* _Исходный отрывок_:
○ ○ ○

О Миллере он узнал от Уильяма Эспенуолла Брэдли{132}
. Брэдли, ныне покойный американский литературный агент, которому Миллер показал свою рукопись, был покорен моментально. Тут я должен уточнить, что это был первый вариант «Тропика Рака». (Читателю, возможно, интересно будет узнать, что за три года, истекшие прежде, чем «Тропик Рака» увидел свет, Миллер много раз переделывал и переписывал эту книгу. В результате осталась лишь треть ее первоначальной версии. Черновик первого варианта бережно хранится в Лос-Анджелесе, в библиотеке Калифорнийского университета.) Потрясенный напором этой книги, Брэдли был вынужден признать, что найти для нее издателя — дело почти безнадежное. Прокручивая в голове возможные варианты, он вспомнил о Кагане, с которым уже имел дела в прошлом. Представляю себе диалог между американским агентом, с энтузиазмом взявшимся пристраивать книгу своего соотечественника, и недоверчивым и подозрительным англичанином.— Послушай, Джек, тут у меня есть для тебя книга — это как раз то, о чем ты всегда мечтал. Ты можешь сделать на ней целое состояние.
— Да? — произносит Каган, насмешливо глядя на собеседника сквозь очки в роговой оправе.
— Это покруче Фрэнка Харриса.
— Да? — произносит Каган, поскучнев.
— Это круче «Фанни Хилл»{133}
, де Сада{134} и даже Рабле.— К чему все эти преамбулы? — говорит Каган, манерно растягивая слова и нюхая гвоздику в петлице. — Почему бы тебе просто не показать мне книгу?
— Это динамит, Джек.
— Ну и что? Мне и раньше приходилось держать в руках динамит.
— Не такой динамит, Джек.
— В твоих устах, Уильям, это звучит довольно интригующе, — тянет Каган, приправляя ответ слабой улыбкой, в которой угадывался сарказм. — Надо посмотреть. А кто автор?
— Некто Генри Миллер.
— Не слыхал о таком.
— Еще услышишь, Джек. Он — гений!
— Замечательно. А халтуру он писать умеет?
— Послушай, Джек, — продолжает Брэдли с угрожающей серьезностью, — я тебя не разыгрываю. Это
Джек Каган, как я уже говорил, в первую очередь был дельцом, и к тому же весьма расчетливым. Он никогда не шел на поводу у своего литературного энтузиазма. Книгу он, естественно, захотел, и захотел немедленно; однако ему понадобилось довольно много времени, чтобы свыкнуться с мыслью ее издать. Он понимал, что Брэдли прав: это не та книга, чтобы в ней что-то вымарывать или заменять, — тут вопрос стоял ребром: либо все, либо ничего; тот грубый язык, которым она написана, был как нельзя более совершенен и существен — убрать «неприличные» слова или заменить их точками было бы равносильно удалению чеснока из провансальского блюда. Каган был достаточно умен, чтобы это понимать.

○ ○ ○

* _Исходные записи_:

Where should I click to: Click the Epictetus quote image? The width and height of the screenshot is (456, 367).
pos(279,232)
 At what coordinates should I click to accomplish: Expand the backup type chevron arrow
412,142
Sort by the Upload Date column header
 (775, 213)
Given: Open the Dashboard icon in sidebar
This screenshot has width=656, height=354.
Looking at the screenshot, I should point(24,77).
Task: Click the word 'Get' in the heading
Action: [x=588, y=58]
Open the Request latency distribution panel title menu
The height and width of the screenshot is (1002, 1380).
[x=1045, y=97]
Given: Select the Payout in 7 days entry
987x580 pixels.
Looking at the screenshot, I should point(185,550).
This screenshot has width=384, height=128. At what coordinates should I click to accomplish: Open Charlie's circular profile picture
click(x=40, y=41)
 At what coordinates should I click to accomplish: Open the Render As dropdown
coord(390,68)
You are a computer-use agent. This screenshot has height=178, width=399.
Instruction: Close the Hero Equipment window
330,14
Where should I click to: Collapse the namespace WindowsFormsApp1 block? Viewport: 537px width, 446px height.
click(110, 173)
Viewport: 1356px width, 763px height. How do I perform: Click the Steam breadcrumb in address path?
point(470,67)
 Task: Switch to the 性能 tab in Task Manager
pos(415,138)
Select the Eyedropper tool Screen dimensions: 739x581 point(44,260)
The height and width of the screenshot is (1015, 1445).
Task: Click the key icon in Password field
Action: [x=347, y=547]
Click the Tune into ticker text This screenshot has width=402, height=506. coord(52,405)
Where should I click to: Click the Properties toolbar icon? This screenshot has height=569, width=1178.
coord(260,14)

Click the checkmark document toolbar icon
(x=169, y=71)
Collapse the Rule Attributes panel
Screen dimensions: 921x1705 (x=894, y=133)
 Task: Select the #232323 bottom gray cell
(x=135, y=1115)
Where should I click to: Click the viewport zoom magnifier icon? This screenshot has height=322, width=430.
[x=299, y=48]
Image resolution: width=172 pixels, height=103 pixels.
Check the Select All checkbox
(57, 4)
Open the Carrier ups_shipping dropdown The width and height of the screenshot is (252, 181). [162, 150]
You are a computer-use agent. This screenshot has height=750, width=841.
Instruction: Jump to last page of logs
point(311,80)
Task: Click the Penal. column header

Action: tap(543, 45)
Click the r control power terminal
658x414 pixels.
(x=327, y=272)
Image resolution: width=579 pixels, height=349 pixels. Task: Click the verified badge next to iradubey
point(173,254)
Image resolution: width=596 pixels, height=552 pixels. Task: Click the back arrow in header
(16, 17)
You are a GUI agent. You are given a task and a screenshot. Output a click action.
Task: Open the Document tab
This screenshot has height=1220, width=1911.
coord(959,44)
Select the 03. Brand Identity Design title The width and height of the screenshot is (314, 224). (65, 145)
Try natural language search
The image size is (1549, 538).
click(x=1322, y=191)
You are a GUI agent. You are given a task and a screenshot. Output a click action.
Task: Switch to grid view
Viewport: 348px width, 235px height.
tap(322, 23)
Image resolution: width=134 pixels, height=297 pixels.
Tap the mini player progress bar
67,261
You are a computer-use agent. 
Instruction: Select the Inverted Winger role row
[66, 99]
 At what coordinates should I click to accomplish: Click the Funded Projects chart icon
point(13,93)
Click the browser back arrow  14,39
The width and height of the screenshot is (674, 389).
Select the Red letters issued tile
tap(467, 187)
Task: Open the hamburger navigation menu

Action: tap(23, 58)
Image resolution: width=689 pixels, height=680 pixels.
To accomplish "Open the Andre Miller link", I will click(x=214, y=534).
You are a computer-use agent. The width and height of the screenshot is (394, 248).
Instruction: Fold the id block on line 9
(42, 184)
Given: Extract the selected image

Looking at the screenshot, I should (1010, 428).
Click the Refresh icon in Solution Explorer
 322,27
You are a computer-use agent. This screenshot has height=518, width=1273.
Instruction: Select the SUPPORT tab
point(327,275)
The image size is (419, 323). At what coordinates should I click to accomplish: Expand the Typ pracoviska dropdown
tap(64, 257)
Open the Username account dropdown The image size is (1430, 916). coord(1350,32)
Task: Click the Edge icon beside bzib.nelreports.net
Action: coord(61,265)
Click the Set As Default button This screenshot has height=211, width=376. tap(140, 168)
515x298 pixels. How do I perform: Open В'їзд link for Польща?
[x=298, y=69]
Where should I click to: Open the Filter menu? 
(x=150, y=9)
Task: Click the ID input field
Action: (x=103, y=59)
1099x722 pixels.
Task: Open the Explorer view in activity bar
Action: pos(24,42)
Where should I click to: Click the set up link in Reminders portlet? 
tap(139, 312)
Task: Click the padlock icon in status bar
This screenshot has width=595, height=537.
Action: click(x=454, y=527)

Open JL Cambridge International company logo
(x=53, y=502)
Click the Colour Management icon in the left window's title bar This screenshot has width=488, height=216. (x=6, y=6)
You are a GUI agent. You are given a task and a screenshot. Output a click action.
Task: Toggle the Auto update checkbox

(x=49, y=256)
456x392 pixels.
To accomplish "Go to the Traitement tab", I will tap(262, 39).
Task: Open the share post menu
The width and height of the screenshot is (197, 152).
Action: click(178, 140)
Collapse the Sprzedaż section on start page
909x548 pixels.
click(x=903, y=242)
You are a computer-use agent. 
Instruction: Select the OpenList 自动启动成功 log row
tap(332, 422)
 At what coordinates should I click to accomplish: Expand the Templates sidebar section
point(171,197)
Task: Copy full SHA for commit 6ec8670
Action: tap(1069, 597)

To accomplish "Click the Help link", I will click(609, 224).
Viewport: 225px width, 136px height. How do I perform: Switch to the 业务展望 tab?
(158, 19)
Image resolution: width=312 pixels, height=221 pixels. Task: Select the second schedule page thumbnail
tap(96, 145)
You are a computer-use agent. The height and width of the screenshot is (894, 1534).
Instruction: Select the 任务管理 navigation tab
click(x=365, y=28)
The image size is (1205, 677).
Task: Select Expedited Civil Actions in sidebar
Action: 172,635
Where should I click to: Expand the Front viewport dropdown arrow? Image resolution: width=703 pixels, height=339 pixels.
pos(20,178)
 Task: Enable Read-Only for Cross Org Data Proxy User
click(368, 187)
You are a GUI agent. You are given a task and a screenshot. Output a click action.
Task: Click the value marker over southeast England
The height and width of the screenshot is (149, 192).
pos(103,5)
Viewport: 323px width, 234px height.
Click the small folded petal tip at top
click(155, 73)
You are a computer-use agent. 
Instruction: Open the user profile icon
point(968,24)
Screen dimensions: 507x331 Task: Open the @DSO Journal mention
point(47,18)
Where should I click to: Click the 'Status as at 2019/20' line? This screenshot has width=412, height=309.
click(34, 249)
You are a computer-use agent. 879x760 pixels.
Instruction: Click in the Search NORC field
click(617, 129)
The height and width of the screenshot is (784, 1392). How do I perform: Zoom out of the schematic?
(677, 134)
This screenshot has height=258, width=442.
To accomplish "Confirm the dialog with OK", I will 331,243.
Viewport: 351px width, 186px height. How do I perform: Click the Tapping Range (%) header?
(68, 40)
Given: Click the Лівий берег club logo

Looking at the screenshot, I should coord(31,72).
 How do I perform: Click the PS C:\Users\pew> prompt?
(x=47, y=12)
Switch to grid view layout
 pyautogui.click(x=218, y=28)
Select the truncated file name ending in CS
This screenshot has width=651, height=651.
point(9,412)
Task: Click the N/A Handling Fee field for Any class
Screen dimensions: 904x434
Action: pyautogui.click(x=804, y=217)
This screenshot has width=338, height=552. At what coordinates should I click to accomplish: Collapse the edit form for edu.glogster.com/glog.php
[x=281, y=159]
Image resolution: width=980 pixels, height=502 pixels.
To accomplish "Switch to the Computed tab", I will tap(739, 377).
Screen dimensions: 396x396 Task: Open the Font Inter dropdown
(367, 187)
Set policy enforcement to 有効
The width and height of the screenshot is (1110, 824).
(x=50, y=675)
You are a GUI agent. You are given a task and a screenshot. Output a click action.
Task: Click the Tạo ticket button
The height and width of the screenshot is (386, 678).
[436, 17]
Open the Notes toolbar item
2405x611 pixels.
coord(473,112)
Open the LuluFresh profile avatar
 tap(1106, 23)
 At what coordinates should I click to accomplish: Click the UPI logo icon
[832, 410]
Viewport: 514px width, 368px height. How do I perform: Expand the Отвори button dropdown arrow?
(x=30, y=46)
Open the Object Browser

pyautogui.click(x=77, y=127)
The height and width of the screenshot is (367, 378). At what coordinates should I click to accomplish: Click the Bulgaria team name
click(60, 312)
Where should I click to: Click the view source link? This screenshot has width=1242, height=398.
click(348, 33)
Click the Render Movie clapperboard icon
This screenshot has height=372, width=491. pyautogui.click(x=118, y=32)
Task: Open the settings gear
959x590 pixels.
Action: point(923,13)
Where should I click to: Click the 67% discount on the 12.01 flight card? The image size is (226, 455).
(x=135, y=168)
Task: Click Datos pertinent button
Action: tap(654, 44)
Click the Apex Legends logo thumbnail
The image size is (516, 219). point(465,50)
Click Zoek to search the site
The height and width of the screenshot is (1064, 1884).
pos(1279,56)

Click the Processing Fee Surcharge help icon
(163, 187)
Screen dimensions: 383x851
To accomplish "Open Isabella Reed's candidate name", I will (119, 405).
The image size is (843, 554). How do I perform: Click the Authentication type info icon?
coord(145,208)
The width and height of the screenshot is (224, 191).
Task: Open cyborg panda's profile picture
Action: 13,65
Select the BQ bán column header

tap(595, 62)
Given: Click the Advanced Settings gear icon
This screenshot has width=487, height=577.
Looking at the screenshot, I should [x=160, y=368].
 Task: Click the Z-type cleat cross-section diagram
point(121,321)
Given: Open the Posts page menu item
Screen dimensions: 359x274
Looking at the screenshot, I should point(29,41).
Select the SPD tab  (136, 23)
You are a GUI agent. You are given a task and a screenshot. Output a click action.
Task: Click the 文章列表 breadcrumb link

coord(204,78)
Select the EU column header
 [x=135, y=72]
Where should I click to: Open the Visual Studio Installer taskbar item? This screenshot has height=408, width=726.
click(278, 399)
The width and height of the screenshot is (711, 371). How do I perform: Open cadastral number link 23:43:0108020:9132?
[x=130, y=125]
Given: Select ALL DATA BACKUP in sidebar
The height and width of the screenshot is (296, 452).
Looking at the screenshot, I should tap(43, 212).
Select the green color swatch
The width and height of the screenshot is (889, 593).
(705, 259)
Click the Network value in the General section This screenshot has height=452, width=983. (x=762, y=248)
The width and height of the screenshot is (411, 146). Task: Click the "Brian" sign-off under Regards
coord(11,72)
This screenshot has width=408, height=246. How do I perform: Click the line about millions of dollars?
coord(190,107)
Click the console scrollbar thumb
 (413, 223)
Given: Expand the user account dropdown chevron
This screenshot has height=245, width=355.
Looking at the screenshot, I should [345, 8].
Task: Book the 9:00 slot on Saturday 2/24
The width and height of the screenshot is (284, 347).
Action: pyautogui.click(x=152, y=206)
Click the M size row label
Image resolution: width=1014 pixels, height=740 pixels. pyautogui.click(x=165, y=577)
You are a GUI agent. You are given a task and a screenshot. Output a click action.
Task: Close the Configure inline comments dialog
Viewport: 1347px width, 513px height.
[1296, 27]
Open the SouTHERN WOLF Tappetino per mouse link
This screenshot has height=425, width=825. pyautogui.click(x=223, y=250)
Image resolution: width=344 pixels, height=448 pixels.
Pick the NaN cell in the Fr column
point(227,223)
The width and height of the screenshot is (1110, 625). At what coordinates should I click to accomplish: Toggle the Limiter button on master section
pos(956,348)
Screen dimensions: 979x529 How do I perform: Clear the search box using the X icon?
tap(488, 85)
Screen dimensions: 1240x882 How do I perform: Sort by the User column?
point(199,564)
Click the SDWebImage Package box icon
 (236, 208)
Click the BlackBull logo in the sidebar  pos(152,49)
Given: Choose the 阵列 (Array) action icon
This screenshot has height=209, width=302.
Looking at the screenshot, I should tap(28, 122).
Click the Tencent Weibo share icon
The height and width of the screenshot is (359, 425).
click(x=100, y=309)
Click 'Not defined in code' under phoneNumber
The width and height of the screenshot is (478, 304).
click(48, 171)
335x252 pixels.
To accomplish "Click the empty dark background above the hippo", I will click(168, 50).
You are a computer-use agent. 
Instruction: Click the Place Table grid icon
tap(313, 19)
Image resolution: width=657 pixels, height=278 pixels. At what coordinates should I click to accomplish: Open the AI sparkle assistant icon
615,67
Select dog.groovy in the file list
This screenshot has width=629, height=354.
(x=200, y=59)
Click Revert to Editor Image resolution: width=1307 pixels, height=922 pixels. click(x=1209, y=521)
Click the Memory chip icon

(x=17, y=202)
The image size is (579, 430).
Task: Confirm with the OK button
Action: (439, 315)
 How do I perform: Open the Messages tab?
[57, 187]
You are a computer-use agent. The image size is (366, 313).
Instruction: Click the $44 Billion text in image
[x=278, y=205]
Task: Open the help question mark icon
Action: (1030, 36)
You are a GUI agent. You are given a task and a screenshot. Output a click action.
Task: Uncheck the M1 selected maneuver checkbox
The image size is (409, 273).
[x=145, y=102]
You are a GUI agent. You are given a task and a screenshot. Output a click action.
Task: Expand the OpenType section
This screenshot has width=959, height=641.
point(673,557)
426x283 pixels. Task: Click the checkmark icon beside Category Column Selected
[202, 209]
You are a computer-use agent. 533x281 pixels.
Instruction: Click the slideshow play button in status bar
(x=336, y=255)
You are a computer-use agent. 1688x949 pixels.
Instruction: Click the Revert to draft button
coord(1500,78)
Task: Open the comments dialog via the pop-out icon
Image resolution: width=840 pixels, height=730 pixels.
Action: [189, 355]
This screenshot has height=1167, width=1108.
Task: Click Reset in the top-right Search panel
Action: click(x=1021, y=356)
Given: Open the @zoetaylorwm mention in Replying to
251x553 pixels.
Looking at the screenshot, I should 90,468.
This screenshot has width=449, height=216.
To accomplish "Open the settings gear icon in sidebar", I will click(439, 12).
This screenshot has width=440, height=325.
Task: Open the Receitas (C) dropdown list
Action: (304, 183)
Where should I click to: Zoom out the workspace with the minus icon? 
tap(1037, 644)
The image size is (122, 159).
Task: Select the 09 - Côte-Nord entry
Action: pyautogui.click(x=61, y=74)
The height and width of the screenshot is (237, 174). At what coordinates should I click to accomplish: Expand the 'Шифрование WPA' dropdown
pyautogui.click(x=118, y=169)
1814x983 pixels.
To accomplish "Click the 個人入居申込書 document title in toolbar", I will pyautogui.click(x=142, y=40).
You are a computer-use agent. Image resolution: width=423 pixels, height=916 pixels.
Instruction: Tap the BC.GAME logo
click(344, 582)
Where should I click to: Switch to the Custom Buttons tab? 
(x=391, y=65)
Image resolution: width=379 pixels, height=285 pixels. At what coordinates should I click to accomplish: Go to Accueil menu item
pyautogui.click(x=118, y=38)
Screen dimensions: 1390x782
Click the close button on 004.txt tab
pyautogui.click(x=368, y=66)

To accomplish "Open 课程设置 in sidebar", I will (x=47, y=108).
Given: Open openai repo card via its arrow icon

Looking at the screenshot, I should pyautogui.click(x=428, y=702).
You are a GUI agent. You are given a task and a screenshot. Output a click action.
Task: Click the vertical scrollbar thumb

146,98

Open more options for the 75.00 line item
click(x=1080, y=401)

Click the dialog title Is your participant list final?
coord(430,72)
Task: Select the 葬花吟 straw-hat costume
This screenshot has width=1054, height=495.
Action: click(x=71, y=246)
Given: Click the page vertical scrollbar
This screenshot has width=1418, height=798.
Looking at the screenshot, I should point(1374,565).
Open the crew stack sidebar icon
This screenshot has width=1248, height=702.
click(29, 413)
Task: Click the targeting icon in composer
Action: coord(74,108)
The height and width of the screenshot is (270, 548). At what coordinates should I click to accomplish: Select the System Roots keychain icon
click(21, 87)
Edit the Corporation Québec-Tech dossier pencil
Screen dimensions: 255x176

○ ○ ○

* _Задания_:
1 > Перечислите все имена и названия, с которыми Брэдли в отрывке сравнивает книгу Миллера, называя ее «покруче» или «круче».
2 > Ответьте по отрывку на вопросы:
(а) Где хранится черновик первого варианта «Тропика Рака»?
(б) Какая часть первоначальной версии книги осталась после переделок?
(в) Что нюхает Каган, манерно растягивая слова?
3 > Переведите на английский язык предложение из отрывка: «Он никогда не шел на поводу у своего литературного энтузиазма».
Позиции после отрывка — отдельный материал, с отрывком не связанный.

* _Ответы к заданиям_:
1 > Фрэнк Харрис, «Фанни Хилл», де Сад, Рабле

2 >
(а) В Лос-Анджелесе, в библиотеке Калифорнийского университета.
(б) Треть.
(в) Гвоздику в петлице.

3 > He never let himself be carried away by his literary enthusiasm.